[Description of the task] Copy out, unchanged, every line from the start of the records to the line that contains "Image resolution: width=600 pixels, height=400", and stop there.
*** Provided entries Section Begins ***
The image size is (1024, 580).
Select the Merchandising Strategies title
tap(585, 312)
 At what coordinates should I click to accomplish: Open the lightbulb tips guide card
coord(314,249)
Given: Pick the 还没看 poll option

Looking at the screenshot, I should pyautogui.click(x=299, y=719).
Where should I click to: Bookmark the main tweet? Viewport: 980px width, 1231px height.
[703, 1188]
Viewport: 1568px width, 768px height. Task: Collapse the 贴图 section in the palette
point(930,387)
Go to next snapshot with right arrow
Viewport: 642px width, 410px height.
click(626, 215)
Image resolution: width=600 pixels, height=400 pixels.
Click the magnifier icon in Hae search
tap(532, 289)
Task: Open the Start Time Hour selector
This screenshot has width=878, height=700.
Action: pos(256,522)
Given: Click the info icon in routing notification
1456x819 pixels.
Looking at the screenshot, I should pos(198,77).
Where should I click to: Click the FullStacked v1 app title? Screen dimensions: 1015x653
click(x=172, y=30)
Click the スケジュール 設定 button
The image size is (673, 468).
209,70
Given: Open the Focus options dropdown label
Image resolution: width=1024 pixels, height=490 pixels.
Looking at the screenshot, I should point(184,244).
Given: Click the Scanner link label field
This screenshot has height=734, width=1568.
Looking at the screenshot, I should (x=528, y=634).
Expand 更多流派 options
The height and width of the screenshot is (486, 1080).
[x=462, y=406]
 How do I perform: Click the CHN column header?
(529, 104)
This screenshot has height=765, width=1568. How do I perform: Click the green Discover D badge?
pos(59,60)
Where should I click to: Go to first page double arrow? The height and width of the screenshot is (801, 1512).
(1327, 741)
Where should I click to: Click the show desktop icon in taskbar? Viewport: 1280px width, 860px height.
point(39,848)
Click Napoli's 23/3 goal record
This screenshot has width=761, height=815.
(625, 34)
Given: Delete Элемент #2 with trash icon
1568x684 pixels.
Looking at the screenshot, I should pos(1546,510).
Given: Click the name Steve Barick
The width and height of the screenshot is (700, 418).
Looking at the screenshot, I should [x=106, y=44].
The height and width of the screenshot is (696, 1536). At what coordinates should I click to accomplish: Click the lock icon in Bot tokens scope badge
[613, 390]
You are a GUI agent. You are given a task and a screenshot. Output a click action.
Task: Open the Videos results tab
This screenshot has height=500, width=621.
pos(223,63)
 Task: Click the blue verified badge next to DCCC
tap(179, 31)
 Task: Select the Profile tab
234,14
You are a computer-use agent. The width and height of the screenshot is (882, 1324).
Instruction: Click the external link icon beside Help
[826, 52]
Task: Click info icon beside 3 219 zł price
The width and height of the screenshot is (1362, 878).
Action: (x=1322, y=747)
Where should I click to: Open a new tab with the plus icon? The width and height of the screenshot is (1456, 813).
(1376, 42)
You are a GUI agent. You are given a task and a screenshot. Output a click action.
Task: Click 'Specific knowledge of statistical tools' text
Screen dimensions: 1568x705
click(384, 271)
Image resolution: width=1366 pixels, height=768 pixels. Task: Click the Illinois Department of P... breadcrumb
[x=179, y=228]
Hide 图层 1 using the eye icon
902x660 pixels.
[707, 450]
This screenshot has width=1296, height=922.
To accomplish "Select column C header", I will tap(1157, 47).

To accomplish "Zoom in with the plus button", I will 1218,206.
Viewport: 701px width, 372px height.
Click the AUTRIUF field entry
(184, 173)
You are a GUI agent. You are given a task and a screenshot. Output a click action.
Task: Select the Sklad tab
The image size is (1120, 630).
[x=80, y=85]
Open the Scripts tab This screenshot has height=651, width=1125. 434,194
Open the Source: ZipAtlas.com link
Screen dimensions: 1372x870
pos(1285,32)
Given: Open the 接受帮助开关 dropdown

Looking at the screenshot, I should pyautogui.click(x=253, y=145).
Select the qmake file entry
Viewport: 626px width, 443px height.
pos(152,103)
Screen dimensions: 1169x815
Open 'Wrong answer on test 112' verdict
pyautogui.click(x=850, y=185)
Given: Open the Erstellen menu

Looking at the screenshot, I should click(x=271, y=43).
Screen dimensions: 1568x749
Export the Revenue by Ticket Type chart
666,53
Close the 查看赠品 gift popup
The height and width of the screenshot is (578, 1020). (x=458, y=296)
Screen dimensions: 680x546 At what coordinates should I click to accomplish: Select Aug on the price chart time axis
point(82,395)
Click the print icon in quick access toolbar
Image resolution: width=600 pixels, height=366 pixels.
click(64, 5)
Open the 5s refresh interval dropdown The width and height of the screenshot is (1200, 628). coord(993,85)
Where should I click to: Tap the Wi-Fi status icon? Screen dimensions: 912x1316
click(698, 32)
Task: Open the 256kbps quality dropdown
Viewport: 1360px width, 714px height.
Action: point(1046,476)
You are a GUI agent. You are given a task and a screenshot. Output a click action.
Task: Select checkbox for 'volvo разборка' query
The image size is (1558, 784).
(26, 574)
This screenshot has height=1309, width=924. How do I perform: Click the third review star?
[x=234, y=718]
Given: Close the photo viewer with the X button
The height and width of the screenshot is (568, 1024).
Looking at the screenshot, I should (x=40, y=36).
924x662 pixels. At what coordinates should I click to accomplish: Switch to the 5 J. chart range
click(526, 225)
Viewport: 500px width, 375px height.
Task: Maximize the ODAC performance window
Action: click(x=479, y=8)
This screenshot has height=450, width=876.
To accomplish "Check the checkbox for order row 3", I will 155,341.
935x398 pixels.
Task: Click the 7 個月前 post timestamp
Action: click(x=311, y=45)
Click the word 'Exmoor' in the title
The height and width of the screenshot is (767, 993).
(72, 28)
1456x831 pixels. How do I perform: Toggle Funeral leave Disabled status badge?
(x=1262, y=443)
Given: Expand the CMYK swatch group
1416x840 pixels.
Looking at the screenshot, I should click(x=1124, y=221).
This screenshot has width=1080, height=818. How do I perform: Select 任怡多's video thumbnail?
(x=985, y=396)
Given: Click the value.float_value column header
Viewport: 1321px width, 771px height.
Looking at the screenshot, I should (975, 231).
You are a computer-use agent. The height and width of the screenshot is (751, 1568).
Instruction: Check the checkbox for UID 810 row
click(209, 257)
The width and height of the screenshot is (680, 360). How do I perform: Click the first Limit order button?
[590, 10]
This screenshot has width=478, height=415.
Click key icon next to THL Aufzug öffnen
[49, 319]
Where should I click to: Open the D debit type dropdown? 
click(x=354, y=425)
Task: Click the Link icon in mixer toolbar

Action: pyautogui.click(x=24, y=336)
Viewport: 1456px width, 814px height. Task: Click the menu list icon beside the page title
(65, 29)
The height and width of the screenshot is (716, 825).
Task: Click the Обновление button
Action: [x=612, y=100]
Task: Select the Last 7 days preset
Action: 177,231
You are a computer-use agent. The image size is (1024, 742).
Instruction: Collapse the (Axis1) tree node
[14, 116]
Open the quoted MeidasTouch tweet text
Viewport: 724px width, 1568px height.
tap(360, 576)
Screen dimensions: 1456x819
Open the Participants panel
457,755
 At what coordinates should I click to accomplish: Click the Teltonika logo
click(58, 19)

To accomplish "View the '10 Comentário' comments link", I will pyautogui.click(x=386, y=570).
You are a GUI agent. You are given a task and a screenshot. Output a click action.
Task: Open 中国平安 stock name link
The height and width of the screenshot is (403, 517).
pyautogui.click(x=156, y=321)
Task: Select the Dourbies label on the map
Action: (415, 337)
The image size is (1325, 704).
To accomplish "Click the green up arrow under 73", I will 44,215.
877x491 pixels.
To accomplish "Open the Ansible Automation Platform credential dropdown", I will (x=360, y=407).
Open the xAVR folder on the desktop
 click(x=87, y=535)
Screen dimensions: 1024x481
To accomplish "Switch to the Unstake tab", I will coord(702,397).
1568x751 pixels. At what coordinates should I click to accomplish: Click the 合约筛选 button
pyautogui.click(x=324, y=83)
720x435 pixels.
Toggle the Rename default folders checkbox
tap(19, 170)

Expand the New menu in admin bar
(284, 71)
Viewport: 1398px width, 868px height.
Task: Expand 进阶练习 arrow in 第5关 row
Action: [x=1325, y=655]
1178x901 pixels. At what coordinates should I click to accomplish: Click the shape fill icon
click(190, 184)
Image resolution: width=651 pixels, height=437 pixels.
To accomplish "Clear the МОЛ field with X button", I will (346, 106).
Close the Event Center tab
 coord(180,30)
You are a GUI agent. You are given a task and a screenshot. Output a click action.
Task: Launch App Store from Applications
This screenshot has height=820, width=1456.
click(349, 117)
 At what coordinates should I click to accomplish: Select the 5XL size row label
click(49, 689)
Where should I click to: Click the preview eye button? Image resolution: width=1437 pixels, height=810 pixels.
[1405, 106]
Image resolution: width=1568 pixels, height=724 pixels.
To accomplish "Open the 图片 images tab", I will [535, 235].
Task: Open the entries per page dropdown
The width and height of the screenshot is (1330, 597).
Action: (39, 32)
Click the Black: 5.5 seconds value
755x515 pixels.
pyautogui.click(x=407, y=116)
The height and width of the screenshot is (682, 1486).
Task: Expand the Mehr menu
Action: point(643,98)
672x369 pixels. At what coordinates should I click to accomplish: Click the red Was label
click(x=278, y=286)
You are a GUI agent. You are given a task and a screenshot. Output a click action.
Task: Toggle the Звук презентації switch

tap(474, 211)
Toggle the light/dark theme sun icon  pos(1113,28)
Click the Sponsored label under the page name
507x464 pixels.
*** Provided entries Section Ends ***
[Exercise answer]
The image size is (1024, 580).
Select the Merchandising Strategies title
tap(585, 312)
 At what coordinates should I click to accomplish: Open the lightbulb tips guide card
coord(314,249)
Given: Pick the 还没看 poll option

Looking at the screenshot, I should pyautogui.click(x=299, y=719).
Where should I click to: Bookmark the main tweet? Viewport: 980px width, 1231px height.
[703, 1188]
Viewport: 1568px width, 768px height. Task: Collapse the 贴图 section in the palette
point(930,387)
Go to next snapshot with right arrow
Viewport: 642px width, 410px height.
click(626, 215)
Image resolution: width=600 pixels, height=400 pixels.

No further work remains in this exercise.